Dataset entries:

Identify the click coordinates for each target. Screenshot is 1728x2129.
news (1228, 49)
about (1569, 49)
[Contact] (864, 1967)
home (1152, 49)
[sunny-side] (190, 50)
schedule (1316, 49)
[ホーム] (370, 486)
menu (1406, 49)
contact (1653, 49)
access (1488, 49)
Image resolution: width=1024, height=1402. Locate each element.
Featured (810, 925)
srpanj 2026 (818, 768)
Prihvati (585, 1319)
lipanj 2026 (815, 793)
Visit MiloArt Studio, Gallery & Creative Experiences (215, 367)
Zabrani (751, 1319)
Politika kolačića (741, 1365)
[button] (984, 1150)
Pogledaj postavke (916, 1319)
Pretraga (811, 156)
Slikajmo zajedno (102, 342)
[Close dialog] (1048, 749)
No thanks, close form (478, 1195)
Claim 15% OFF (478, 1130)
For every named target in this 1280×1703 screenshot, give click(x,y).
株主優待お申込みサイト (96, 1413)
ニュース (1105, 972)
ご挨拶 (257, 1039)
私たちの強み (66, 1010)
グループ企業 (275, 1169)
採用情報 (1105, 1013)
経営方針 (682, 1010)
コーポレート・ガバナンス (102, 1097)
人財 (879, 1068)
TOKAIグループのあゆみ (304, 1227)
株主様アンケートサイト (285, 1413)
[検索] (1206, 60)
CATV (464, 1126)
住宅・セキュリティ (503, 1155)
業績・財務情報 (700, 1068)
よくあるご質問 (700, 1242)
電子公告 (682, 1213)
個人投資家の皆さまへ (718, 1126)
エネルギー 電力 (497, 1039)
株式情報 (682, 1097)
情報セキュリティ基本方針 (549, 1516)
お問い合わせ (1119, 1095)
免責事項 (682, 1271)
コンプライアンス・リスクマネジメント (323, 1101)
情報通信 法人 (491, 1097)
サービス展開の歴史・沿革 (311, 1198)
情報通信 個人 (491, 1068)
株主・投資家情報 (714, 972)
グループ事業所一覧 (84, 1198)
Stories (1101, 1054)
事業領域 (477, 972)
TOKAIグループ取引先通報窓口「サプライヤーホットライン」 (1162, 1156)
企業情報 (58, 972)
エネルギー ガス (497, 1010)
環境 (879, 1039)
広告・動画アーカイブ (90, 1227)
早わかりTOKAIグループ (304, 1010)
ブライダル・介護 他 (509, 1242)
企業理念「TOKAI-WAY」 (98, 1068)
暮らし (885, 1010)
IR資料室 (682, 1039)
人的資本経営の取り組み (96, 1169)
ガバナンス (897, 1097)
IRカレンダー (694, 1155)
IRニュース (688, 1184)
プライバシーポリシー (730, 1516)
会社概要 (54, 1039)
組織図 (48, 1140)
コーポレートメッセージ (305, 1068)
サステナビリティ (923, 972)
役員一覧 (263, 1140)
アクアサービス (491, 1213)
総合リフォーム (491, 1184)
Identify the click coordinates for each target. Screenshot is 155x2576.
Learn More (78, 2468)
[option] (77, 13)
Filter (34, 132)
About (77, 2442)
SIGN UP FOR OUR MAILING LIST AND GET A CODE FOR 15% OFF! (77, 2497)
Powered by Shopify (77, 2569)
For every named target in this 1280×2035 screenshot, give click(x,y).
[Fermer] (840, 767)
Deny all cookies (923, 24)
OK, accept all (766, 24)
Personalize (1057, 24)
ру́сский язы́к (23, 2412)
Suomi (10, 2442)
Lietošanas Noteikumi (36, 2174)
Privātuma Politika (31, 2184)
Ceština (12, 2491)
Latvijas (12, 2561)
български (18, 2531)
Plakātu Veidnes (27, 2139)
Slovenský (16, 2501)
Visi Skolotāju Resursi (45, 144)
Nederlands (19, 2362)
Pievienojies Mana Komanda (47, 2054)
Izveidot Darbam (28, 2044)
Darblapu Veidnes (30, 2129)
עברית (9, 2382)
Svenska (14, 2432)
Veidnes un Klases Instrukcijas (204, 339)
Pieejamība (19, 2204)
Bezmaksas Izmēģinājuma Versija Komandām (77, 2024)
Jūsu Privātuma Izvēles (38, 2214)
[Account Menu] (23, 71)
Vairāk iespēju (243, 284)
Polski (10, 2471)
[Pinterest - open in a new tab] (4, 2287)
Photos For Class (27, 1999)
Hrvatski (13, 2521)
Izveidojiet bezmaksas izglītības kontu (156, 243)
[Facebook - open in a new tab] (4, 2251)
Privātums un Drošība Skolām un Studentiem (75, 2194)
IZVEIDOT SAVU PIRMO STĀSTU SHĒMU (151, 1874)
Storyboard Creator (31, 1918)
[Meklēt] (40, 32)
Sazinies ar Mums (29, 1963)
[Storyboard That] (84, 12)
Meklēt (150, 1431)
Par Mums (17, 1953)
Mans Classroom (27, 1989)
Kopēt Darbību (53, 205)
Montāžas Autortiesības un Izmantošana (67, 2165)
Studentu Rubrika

WHAT THE EXERCISE ASKS: Reprint exactly the lines above that start at the one with "news (1228, 49)" and end at the one with "srpanj 2026 (818, 768)", keeping both and adding none.

REPLY TO THE EXERCISE:
news (1228, 49)
about (1569, 49)
[Contact] (864, 1967)
home (1152, 49)
[sunny-side] (190, 50)
schedule (1316, 49)
[ホーム] (370, 486)
menu (1406, 49)
contact (1653, 49)
access (1488, 49)
Image resolution: width=1024, height=1402. Locate each element.
Featured (810, 925)
srpanj 2026 (818, 768)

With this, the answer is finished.